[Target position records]
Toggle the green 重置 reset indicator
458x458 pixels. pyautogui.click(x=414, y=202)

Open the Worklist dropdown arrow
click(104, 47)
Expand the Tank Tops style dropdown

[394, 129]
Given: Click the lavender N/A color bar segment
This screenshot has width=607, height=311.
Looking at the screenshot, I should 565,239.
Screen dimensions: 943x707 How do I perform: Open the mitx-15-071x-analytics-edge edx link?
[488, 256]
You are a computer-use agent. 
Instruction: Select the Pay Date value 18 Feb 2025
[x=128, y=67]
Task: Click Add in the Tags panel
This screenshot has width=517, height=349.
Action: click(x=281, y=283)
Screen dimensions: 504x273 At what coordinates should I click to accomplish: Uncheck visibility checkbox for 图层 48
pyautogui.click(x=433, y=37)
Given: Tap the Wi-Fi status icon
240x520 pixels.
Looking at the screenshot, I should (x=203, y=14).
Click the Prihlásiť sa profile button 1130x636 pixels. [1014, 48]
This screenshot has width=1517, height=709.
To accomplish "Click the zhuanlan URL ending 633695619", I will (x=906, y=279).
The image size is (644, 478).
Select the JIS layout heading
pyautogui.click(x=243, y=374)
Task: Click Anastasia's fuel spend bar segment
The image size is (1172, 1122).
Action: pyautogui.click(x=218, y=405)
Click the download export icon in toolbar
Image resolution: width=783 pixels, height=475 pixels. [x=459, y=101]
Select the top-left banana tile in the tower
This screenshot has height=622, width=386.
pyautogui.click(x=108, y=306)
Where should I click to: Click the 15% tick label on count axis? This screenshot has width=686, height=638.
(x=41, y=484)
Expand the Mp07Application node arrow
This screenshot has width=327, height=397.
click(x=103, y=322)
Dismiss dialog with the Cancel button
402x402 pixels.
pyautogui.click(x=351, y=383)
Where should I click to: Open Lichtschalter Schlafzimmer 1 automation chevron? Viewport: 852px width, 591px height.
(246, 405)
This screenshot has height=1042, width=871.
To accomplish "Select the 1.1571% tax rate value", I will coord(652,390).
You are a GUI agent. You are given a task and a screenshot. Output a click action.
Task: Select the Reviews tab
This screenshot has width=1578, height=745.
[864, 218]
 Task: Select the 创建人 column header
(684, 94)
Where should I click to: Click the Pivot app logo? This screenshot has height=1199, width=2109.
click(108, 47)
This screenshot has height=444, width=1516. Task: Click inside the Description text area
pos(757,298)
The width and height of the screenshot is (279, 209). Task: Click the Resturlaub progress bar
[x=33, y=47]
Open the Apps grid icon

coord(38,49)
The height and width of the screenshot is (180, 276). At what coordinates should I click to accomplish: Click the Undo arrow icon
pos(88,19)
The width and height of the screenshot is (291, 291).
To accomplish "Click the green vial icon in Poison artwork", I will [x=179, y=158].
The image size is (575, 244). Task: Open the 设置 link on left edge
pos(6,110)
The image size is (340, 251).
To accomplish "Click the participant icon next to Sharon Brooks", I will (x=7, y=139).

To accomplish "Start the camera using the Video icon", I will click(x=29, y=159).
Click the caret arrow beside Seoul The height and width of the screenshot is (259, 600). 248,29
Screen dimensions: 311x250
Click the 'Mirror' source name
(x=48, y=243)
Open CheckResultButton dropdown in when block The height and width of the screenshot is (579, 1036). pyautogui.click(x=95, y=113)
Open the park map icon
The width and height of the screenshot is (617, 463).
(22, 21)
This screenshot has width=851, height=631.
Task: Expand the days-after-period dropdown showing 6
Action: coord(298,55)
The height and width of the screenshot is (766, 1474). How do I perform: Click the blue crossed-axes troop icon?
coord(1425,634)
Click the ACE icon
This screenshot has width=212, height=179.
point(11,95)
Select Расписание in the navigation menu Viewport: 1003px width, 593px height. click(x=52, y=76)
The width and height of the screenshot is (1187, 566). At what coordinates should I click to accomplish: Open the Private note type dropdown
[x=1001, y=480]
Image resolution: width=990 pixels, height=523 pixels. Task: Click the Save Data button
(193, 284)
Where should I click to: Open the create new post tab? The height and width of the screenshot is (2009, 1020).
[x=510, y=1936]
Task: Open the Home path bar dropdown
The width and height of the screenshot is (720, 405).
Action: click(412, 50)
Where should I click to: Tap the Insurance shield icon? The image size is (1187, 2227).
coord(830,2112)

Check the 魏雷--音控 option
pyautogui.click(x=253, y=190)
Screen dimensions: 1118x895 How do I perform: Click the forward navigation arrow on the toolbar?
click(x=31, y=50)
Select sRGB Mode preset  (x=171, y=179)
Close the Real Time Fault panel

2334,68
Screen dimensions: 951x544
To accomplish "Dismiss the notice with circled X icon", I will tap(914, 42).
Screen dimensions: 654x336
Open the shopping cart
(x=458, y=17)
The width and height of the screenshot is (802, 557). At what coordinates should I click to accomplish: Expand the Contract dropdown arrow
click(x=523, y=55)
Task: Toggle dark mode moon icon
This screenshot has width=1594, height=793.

Problem to solve » Can you reproduce everything from the line containing "The width and height of the screenshot is (1187, 566)." down to the line containing "click(x=523, y=55)", both of those lines included, word for word?

Output of the task »
The width and height of the screenshot is (1187, 566). At what coordinates should I click to accomplish: Open the Private note type dropdown
[x=1001, y=480]
Image resolution: width=990 pixels, height=523 pixels. Task: Click the Save Data button
(193, 284)
Where should I click to: Open the create new post tab? The height and width of the screenshot is (2009, 1020).
[x=510, y=1936]
Task: Open the Home path bar dropdown
The width and height of the screenshot is (720, 405).
Action: click(412, 50)
Where should I click to: Tap the Insurance shield icon? The image size is (1187, 2227).
coord(830,2112)

Check the 魏雷--音控 option
pyautogui.click(x=253, y=190)
Screen dimensions: 1118x895 How do I perform: Click the forward navigation arrow on the toolbar?
click(x=31, y=50)
Select sRGB Mode preset  (x=171, y=179)
Close the Real Time Fault panel

2334,68
Screen dimensions: 951x544
To accomplish "Dismiss the notice with circled X icon", I will tap(914, 42).
Screen dimensions: 654x336
Open the shopping cart
(x=458, y=17)
The width and height of the screenshot is (802, 557). At what coordinates should I click to accomplish: Expand the Contract dropdown arrow
click(x=523, y=55)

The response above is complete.